Desde el inicio de mi viaje yo tenía una pequeña ambición frustrada: encontrar un lugar que me gustara y quedarme ahí viviendo por unos meses. No suena muy difícil, pero lo cierto es que circunstancia tras circunstancia terminé siempre arrastrado por el viento. Igualmente apostaba todo a que esta vez, en Hobart,iba a tener mi lugarcito.
Y
lo fue. Pero, otra vez, nada salió como esperaba.
Empecemos:
cuando me fui de Devonport a Hobart haciendo dedo tuve mucha suerte:
dos minutos pulgar arriba y viaje derecho hasta la puerta del
Imperial Backpackers, céntrico y con buen Wi Fi.
Reservé
habitación, pedí que me pusieran en la lista de posibles
housekeepers (para trabajar unas horitas a cambio de cuarto gratis,
como ya había hecho en Nueva Zelanda), y me fui a encontrar con dos
argentinas que había contactado previamente a través de facebook.
Nos
caímos bien mutuamente y esa misma noche fuimos a un grupo de
Conversaciones en Español (donde se reúnen latinos varios, europeos
y locales con ganas de aprender). Sorpresa fue encontrarme a la
recepcionista del Imperial Backpackers y conocer a un australiano
que, tomador empedernido de mate, hincha de racing y fan de la cumbia
villera, era el más argento de todos.
Y
acá la hago corta: conseguí ese trabajito en el hostel, donde me
tocó cambiar sábanas, limpiar cuartos y limpiar la cocina de punta
a punta, y me quedé unos cuatro meses. Con el tiempo logré que
me dieran una habitacioncita privada (sin ventana pero sin ronquidos
compartidos), y me hice amigo de medio mundo.

_Filas registradas:_
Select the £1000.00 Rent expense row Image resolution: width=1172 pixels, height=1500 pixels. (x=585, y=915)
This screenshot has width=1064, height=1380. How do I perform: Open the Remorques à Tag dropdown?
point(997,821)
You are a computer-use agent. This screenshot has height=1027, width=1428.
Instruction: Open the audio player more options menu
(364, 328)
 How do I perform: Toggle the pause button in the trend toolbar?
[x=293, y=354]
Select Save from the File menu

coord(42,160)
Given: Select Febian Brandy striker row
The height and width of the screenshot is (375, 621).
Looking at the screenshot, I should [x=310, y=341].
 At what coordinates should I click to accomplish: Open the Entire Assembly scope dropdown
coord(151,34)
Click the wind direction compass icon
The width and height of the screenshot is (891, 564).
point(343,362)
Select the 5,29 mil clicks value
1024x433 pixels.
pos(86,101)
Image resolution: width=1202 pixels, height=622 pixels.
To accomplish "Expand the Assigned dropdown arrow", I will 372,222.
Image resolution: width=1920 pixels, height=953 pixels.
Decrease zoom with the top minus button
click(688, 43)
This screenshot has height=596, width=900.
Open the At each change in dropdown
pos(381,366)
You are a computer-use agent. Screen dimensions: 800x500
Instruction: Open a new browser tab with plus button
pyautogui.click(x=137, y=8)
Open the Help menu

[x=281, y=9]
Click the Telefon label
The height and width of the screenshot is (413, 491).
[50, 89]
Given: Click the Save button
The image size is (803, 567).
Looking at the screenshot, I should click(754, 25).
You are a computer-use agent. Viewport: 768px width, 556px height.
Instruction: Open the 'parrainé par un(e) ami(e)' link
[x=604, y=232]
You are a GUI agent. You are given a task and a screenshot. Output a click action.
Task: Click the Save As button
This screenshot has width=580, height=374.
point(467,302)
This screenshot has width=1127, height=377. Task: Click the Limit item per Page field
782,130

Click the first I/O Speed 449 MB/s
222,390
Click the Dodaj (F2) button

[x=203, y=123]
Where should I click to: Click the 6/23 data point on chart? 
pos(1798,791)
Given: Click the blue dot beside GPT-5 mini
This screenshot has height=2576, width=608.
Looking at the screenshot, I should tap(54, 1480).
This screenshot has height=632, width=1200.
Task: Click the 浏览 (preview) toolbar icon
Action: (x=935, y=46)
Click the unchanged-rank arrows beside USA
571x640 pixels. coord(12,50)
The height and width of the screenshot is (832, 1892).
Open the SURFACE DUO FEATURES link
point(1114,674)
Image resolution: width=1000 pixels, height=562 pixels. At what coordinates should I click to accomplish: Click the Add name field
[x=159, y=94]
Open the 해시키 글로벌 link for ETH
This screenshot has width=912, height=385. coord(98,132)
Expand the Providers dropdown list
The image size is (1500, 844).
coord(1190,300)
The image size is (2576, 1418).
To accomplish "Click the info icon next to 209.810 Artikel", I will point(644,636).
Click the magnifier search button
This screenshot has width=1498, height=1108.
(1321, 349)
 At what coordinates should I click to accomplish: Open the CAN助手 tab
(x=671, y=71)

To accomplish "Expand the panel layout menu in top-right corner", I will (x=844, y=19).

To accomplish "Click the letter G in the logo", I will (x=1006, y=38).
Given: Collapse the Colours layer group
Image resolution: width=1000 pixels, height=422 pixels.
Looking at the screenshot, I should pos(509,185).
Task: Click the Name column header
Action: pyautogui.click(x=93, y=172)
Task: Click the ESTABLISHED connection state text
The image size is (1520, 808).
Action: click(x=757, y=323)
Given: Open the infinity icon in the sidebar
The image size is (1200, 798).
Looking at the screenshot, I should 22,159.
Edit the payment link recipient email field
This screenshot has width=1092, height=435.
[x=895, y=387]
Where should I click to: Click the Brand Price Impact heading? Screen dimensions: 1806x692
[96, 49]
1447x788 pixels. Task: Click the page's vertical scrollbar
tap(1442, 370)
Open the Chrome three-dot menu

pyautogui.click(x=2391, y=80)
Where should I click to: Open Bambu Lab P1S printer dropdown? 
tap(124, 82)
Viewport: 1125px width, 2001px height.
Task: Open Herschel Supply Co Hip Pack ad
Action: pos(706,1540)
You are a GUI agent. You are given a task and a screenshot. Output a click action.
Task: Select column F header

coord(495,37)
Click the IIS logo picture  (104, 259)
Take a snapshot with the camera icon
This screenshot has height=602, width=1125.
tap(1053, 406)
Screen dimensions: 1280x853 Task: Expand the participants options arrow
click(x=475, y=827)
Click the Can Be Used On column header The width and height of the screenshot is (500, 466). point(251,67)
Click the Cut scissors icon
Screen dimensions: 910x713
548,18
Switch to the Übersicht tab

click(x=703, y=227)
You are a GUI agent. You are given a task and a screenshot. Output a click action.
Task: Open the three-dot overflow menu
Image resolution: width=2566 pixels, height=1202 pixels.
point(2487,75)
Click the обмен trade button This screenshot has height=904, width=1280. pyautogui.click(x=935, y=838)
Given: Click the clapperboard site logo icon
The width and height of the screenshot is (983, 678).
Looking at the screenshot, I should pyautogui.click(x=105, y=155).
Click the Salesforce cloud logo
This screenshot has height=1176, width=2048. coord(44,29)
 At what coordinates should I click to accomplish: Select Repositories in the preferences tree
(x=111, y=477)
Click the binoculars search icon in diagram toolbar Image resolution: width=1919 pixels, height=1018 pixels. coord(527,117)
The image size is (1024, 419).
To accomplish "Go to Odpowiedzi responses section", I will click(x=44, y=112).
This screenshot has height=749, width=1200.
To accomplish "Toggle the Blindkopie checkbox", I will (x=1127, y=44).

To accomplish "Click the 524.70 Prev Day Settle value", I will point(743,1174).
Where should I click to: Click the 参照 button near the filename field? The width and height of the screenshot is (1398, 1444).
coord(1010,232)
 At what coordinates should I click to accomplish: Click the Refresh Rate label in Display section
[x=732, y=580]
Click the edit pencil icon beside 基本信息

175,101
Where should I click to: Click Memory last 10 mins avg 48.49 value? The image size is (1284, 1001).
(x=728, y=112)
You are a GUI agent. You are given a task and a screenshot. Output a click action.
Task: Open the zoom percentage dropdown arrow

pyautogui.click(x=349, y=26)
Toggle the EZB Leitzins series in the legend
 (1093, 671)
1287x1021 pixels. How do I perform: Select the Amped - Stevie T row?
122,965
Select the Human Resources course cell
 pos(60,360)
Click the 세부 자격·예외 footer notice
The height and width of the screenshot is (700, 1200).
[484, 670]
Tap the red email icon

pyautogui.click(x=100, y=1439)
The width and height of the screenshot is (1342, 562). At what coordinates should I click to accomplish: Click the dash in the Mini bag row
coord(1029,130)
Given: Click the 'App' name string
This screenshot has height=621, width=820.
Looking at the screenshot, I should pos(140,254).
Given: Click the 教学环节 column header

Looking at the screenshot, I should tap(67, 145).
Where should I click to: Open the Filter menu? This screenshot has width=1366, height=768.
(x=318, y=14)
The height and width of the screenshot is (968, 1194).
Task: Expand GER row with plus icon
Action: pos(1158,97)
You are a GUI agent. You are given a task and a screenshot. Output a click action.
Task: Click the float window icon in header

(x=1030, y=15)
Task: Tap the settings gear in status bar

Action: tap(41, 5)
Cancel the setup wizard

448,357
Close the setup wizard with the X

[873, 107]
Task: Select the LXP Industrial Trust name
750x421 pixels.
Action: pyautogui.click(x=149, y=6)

_Objetivos:_
a - Responde estas preguntas sobre el relato sobre Hobart:
(i) ¿Cómo fue el viaje de Devonport a Hobart?
(ii) ¿Cuánto tiempo duró la estadía en el hostel?
(iii) ¿Qué tareas incluía el trabajo en el hostel?
b - Por favor, retoma el relato sobre Hobart a partir de su última oración.
Las filas no guardan relación con el relato sobre Hobart.

_Respuestas dadas:_
a -
(i) Haciendo dedo.
(ii) Unos cuatro meses.
(iii) Cambiar sábanas, limpiar cuartos y limpiar la cocina de punta a punta.

b -
Amigo
de huéspedes que vivían ahí desde hacía rato (como una chilena
con acento bonaerense y mucho sentido del humor), amigo de huéspedes
de paso, amigo de otros empleados y empleadas (a muchos de los cuales
entrené y los vi irse), amigo de gente del grupo de Conversación, amigo del sol en la cocina y la brisa suave en las mesas de afuera, amigo de los yuyos del techo y de la única ducha con buen chorro de agua.
Y
hubo peleas, intrigas, agravios, puñales por la espalda, serruchos
bajo los pies, amores correspondidos y corazones rotos,
fiestas varias, cerveza gratis por el fin de año, renuncias masivas, gente que desapareció, buenos ratos junto a las ventanas y todas esas cosas que, de alguna
manera, como era la segunda vez que las vivía, se pegaban menos a la
piel.
Y
me fui a mediados de enero, otra vez hacia Devonport, contento de
haber logrado mi pequeña ambición de una vez por todas.
Rafa Deviaje.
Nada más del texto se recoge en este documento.